Single by Fall Out Boy

from the album Save Rock and Roll
- Released: March 24, 2013
- Recorded: 2012–2013
- Genre: Dance-punk
- Length: 4:04
- Label: Island
- Songwriters: Patrick Stump; Pete Wentz; Joe Trohman; Andy Hurley;
- Producer: Butch Walker

Fall Out Boy singles chronology
| "My Songs Know What You Did in the Dark (Light Em Up)" (2013) | "The Phoenix" (2013) | "Alone Together" (2013) |

Music video
- "The Phoenix" on YouTube

= The Phoenix (Fall Out Boy song) =

"The Phoenix" is a song by American rock band Fall Out Boy for their fifth studio album Save Rock and Roll (2013). The song was written by the band in collaboration with Butch Walker, who handled production. After being released to digital outlets on March 24, 2013, in advance of the album's release, "The Phoenix" was made available to radio on July 16, 2013, as an official single. The song charted for 1 week, then fell off. An accompanying music video was also released as part of the ongoing series The Young Blood Chronicles, serving as a prequel to the video of the album's lead single "My Songs Know What You Did in the Dark (Light Em Up)".

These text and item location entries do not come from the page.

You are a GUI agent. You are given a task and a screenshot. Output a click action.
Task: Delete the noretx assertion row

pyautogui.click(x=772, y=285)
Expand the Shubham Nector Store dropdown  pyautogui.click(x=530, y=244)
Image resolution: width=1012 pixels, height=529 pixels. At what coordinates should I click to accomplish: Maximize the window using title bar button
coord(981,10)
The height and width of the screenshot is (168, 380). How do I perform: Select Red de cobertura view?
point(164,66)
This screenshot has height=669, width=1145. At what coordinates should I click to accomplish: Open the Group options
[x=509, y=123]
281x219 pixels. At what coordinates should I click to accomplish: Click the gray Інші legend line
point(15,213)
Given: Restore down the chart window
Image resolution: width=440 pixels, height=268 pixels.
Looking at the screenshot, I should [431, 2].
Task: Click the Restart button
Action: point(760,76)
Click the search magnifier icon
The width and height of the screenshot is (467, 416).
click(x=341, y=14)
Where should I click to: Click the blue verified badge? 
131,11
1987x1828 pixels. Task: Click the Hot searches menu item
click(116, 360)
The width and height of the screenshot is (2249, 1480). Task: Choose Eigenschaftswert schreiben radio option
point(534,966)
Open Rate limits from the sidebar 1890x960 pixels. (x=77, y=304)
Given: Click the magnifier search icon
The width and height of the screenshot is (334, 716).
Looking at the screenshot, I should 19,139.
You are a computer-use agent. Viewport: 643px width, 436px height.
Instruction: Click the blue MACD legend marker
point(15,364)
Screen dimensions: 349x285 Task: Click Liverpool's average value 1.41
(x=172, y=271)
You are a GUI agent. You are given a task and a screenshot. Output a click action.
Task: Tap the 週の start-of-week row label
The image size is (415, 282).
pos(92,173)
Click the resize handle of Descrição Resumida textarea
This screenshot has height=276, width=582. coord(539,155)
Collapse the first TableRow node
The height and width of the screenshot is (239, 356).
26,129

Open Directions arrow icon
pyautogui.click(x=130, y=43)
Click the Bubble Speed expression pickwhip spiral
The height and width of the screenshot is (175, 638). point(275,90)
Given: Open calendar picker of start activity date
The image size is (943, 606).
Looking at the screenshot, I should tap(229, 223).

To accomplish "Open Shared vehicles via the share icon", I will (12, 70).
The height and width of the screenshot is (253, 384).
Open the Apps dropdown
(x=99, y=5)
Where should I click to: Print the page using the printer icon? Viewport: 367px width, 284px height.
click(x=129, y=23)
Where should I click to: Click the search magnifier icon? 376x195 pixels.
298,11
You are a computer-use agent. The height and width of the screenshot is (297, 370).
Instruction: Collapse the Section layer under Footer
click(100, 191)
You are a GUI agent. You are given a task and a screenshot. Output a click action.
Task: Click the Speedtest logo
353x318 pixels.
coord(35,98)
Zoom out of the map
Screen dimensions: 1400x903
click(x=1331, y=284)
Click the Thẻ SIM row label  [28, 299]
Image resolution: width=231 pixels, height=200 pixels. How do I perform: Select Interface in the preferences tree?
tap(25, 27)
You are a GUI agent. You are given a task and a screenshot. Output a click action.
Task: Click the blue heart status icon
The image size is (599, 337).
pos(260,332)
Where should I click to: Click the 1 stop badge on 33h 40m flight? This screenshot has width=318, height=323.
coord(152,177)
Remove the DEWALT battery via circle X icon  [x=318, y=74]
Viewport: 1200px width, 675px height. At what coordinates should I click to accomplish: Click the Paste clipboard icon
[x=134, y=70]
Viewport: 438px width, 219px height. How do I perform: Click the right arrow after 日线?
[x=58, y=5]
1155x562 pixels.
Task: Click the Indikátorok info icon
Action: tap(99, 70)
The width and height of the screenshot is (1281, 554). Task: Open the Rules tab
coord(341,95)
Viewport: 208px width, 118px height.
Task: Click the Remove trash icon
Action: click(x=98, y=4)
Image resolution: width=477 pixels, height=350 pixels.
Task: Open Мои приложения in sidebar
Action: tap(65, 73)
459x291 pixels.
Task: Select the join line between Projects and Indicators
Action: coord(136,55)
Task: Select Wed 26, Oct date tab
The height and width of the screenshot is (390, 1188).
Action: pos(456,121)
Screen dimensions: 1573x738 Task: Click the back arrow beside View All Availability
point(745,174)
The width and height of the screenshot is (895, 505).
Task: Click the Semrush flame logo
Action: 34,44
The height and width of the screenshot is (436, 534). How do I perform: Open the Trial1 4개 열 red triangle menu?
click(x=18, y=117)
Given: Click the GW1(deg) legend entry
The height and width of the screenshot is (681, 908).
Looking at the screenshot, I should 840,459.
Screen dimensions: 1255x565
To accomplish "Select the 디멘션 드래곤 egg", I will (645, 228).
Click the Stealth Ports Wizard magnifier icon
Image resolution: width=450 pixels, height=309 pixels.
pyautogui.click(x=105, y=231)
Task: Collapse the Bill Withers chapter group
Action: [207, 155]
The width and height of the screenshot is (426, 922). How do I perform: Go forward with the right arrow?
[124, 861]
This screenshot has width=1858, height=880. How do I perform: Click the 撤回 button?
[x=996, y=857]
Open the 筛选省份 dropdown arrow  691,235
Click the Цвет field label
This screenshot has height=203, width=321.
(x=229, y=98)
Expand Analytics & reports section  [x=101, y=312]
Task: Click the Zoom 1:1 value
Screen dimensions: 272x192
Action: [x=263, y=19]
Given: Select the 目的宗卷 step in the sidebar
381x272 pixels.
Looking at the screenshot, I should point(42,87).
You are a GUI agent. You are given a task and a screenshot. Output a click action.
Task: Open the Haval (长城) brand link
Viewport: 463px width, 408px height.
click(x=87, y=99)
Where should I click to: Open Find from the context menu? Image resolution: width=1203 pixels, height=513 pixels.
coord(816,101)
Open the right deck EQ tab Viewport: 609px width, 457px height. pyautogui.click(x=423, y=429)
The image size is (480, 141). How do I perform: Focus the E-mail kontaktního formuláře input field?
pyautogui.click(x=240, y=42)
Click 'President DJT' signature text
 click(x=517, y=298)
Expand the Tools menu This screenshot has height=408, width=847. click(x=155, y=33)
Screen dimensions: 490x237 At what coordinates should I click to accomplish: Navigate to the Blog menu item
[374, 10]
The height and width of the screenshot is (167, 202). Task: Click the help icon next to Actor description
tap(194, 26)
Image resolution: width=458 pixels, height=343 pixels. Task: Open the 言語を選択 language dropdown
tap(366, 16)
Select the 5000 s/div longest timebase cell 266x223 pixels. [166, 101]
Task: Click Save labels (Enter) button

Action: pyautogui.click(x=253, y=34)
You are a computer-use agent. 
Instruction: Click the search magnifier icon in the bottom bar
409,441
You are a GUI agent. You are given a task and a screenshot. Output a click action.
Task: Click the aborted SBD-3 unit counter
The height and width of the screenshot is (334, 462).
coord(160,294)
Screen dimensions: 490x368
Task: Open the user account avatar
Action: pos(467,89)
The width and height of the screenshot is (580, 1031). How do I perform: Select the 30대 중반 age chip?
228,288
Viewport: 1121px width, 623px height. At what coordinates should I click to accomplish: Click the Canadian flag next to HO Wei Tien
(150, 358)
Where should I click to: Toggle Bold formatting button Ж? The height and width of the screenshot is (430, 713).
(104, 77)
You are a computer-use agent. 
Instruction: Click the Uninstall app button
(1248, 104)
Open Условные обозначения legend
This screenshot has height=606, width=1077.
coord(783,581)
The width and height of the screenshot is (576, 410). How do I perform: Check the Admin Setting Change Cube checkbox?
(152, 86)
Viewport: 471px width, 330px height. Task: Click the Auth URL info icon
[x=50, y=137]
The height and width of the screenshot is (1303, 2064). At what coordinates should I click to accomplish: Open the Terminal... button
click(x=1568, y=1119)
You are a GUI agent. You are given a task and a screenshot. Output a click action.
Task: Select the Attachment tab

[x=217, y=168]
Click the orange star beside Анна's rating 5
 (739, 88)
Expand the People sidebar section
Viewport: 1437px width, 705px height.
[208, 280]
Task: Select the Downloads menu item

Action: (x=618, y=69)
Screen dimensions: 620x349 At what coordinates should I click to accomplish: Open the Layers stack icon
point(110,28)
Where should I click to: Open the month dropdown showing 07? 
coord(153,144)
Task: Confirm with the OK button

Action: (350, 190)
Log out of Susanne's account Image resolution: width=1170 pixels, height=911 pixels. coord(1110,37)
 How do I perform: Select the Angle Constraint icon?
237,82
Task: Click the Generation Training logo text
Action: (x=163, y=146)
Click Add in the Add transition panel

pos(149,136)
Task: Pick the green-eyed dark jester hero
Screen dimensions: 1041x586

"The Phoenix" contains elements of Russian composer Dmitri Shostakovich's Symphony No. 7 in C major. Prior to its official release as a single, the song debuted at number 80 on the United States Billboard Hot 100 on the strength of digital sales and also charted in several other countries, including Australia, Canada and the United Kingdom. It won the Kerrang! Award for Best Single in 2013.

==Composition==
The song was inspired by Soviet Russian composer Dmitri Shostakovich and drum loops, both of which Stump was interested in at one point in the recording process. While listening to the fourth movement (Allegro non troppo) of Shostakovich's Symphony No. 7, Stump became entranced by a certain string moment and proceeded to build an entirely new song influenced by it. The same orchestral snippet was employed as a sample by German hip-hop artist Peter Fox in his 2008 single Alles neu. The tempo of the song is 138 BPM, and it is written in the key of E minor.

==Music video==
"The Phoenix" is the second of eleven videos in The Young Blood Chronicles series. This video follows that of "My Songs Know What You Did in the Dark (Light Em Up)" and precedes "Young Volcanoes."

===Video synopsis===
The music video depicts macabre action scenes of kidnapping, torture, and severing of a hand.

==Charts==

===Weekly charts===

Weekly chart performance for "The Phoenix"
| Chart (2013) | Peak position |
|---|---|
| Australia (ARIA) | 86 |
| Canada Hot 100 (Billboard) | 73 |
| Finland Download (Latauslista) | 6 |
| Ireland (IRMA) | 72 |
| New Zealand (Recorded Music NZ) | 40 |
| Scotland Singles (OCC) | 28 |
| UK Singles (OCC) | 36 |
| UK Rock & Metal (OCC) | 1 |
| US Billboard Hot 100 | 80 |
| US Hot Rock & Alternative Songs (Billboard) | 14 |
| US Rock & Alternative Airplay (Billboard) | 49 |

===Year-end charts===

Year-end chart performance for "The Phoenix"
| Chart (2013) | Position |
|---|---|
| US Hot Rock Songs (Billboard) | 44 |

==Certifications==

Certifications for "The Phoenix"
| Region | Certification | Certified units/sales |
| Brazil (Pro-Música Brasil) | Gold | 30,000^{‡} |
| New Zealand (RMNZ) | Gold | 15,000^{‡} |
| United Kingdom (BPI) | Gold | 400,000^{‡} |
| United States (RIAA) | 2× Platinum | 2,000,000^{‡} |
^{‡} Sales+streaming figures based on certification alone.

==Release history==

Release dates and formats for "The Phoenix"
| Country | Date | Format | Label |
|---|---|---|---|
| United States | July 16, 2013 | Modern rock radio | Island Records |

==In popular culture==
This song is used in the gameplay trailer of the wrestling video game WWE 2K14.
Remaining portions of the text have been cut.